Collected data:

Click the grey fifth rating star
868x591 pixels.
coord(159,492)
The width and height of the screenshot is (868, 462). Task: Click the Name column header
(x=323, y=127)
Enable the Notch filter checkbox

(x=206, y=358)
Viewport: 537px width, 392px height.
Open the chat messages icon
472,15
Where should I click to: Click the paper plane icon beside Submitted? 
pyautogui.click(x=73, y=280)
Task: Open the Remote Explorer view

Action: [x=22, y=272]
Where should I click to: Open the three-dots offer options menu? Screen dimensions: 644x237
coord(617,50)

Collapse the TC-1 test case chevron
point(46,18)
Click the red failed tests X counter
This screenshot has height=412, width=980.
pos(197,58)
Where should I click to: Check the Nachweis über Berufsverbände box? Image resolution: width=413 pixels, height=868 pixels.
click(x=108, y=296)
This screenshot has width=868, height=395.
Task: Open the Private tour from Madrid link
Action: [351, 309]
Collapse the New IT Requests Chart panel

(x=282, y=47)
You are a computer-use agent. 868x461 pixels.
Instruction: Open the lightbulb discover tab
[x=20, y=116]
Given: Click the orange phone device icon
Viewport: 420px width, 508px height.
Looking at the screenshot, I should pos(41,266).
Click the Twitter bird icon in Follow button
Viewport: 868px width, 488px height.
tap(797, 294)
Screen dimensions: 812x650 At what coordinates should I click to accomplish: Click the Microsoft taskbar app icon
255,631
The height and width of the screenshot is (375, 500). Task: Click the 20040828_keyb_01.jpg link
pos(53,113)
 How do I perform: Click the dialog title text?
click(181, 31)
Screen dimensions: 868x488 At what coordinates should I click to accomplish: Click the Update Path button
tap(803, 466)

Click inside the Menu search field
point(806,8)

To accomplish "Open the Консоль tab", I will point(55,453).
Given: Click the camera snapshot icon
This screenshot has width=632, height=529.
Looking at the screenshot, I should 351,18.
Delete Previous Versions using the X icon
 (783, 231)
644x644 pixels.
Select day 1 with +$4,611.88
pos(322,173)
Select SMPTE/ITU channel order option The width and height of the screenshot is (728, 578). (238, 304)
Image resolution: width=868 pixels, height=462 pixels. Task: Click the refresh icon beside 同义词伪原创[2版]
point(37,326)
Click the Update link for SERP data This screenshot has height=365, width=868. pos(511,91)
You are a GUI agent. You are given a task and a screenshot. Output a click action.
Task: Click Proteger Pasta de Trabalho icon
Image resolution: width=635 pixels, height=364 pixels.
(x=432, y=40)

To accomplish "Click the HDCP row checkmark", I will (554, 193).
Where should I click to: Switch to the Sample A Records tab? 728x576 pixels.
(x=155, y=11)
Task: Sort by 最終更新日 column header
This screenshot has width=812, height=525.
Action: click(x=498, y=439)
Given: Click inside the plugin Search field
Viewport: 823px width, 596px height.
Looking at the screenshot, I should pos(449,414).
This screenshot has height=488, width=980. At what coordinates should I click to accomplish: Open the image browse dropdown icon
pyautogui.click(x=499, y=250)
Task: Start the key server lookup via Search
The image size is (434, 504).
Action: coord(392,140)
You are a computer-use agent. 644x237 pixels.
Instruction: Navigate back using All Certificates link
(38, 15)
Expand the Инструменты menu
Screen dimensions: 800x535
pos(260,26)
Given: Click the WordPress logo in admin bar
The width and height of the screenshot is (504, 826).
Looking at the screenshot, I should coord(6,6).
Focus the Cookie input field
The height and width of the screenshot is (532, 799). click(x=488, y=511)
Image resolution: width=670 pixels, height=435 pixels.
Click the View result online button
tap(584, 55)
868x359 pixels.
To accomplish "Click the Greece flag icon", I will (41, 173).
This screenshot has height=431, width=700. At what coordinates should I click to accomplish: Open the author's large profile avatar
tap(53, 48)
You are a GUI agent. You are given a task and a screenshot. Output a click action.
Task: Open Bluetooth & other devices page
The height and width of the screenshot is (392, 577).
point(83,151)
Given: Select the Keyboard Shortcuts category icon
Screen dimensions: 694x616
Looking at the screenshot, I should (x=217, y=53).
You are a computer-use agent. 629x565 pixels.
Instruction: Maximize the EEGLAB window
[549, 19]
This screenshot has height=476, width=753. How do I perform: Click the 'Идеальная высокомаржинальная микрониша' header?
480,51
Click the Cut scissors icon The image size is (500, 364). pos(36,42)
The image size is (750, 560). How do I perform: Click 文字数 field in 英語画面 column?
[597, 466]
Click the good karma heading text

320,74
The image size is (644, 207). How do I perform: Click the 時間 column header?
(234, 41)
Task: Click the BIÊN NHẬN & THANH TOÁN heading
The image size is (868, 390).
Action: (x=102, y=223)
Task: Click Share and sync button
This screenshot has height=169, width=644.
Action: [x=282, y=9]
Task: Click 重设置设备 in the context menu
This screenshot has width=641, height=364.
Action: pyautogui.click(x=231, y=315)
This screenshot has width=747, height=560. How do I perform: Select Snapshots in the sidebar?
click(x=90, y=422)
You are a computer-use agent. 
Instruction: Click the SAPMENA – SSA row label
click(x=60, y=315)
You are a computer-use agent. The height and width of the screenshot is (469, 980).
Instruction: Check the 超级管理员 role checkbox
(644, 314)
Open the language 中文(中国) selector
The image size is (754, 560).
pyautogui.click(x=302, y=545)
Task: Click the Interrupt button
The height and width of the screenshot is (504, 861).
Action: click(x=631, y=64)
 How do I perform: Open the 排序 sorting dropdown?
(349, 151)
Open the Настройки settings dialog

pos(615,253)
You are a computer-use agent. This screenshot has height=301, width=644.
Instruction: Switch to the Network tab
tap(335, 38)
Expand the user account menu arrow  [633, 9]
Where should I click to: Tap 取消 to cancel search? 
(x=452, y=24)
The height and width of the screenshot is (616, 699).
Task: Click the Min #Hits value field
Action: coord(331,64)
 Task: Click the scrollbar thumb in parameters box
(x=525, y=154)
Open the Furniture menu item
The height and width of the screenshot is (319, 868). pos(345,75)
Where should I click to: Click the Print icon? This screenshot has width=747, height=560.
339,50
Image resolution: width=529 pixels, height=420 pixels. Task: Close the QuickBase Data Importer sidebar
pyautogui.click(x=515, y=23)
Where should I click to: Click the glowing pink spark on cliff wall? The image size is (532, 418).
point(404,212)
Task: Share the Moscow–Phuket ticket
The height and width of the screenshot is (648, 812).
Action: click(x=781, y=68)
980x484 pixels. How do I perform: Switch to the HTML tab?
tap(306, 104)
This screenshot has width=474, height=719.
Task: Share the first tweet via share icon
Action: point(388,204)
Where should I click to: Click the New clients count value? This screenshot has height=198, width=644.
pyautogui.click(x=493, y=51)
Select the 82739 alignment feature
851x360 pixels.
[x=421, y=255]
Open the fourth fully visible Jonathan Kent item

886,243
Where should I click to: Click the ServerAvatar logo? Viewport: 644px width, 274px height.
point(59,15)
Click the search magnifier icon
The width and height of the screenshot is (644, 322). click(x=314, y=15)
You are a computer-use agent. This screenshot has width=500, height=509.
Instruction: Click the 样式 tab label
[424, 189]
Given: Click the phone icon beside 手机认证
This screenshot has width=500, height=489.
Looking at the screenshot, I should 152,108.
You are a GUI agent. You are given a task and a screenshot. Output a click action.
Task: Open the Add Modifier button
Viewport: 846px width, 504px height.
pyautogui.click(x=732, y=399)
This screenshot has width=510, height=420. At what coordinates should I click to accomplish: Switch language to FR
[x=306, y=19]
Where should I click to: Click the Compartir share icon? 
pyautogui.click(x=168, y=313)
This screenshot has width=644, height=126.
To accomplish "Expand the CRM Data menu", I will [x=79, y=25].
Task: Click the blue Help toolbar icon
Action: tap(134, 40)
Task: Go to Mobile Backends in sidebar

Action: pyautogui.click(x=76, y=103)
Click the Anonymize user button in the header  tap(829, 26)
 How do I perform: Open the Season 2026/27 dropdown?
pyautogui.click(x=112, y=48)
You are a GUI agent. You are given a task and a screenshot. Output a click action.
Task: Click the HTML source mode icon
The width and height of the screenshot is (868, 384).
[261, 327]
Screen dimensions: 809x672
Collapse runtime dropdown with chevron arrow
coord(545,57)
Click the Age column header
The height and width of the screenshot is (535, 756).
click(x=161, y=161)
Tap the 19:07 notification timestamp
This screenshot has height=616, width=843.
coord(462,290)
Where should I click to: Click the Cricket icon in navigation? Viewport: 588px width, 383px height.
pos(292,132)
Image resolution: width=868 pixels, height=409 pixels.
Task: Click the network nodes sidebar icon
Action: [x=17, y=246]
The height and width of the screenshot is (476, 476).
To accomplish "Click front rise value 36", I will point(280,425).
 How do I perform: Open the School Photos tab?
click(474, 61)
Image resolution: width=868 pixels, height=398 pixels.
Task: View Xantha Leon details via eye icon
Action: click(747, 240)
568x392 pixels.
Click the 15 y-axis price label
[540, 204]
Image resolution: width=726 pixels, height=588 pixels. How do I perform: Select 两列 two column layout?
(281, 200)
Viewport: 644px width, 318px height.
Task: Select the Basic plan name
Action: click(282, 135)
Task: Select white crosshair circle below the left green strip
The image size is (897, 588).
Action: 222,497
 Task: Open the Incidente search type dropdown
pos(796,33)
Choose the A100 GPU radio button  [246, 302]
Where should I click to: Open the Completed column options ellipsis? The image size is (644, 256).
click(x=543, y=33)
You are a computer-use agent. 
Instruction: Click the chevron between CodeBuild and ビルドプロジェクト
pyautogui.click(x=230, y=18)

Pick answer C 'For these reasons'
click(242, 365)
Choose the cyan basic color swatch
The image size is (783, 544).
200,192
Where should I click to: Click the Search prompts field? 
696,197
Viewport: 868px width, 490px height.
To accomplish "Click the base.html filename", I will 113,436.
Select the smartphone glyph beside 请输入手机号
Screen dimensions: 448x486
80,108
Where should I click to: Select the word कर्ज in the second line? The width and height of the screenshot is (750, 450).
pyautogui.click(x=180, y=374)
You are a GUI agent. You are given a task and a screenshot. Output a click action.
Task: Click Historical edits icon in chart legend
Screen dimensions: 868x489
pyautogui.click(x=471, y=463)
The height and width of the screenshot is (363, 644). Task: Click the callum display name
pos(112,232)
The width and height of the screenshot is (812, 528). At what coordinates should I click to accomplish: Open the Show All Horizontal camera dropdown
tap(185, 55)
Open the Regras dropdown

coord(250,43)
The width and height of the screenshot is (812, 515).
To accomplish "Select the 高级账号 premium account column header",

● Required action: Filter the records above, keeping each line that contains the word "account".

● Exercise solution:
Expand the user account menu arrow  [633, 9]
To accomplish "Select the 高级账号 premium account column header",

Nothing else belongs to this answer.